Gregory Villemin was four years old when he was murdered on an autumn day in 1984, his hands and feet bound when his body was found in a river in eastern France.

The case of ‘little Gregory’, as it became known, has haunted the judiciary, the media and the French public for forty years, and its resolution is as elusive today as it was on October 16, 1984, when he was found.

Investigators have collected nearly 18,000 reports over the decades, bound into 42 volumes, and seven investigating judges have worked on the case, said Philippe Astruc, chief prosecutor in the eastern city of Dijon, where the investigation is ongoing.

At times, the twists and turns of the investigation seemed to come straight out of a TV mystery: one suspect was murdered, an investigating magistrate committed suicide, and charges were filed several times but dropped.

“I don’t know how we survived,” Jean-Marie Villemin, Gregory’s father, said of the past forty years in a recently published comic book, one of several works devoted to the Gregory mystery.

– ‘This is my revenge’ –

At first, the investigation seemed to move quickly. A written note was sent to Jean-Marie Villemin saying: “This is my revenge, you sad fool.”

Villemin, then 26, and his wife Christine, 24, had been receiving anonymous, threatening letters and phone calls for years.

The murder investigation initially focused on the extended Villemin family.
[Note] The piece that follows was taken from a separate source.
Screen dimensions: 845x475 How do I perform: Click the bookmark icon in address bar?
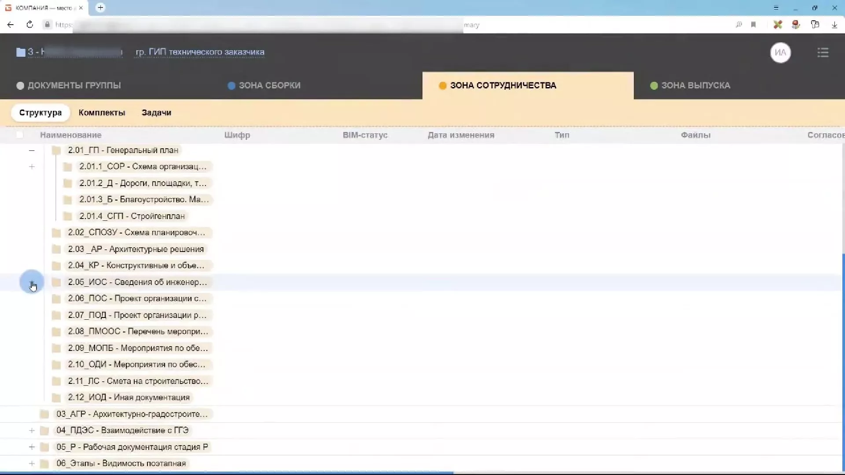753,25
A media frenzy ensued, with one journalist even hiding a microphone in a relative’s wardrobe in the hope of recording a confession.

Investigating judge Jean-Michel Lambert hoped that the case would give him the breakthrough he hoped for in his first job in the judiciary.

Within three weeks, the 32-year-old filed charges against Bernard Laroche, a cousin of Gregory’s father, who was later released on bail.

– ‘Incompetent’ –

Gregory’s father was convinced that Laroche was his son’s killer. In March 1985, weeks after Laroche’s release, Villemin killed him with a rifle.

He was sentenced to five years in prison for the murder and served 34 months in prison.

The investigation sensationally focused on Gregory’s mother, who was charged with murder in 1985, but the charges were dropped due to errors committed by investigating judge Lambert.

“The work of the judiciary was pathetic,” said Thierry Moser, lawyer for the Villemins and involved in the case for 39 years. “The investigating judge was incompetent.”

Lambert committed suicide in 2017.

Later researchers failed to make a breakthrough. In 2017, charges were filed against Gregory’s great-aunt and great-uncle, Jacqueline and Marcel Jacob, as well as Murielle Bolle, an adolescent who once gave testimony against Laroche.

Within a year, all three cases were dismissed due to legal technicalities.

After decades of failure, there is now hope that modern DNA analysis and voice recognition software can help identify the man or people who harassed the Villemin family for years.

“I’m pretty optimistic,” Moser said.

A lawyer in the case, Francois Saint-Pierre, said it was still possible to salvage the investigation. “Today we are able to solve the mystery of the Pharaohs, so why not this one too?” he said.

But Etienne Sesmat, a former gendarmerie colonel who initially worked on the killing, said police never found any case-specific DNA, usually contained in blood or semen.

“All we have is contact DNA,” which did not necessarily allow for firm conclusions, he said.

Sesmat, who has published a book on the case, said that as far as he was concerned it was “established” that the killer was Bernard Laroche, a view shared by the Villemins’ lawyers.

Some lawyers have suggested the case will never be solved, but Dijon chief prosecutor Astruc dismissed that speculation.

“We have to keep going,” he said. “We owe a lot to this little boy and his parents.”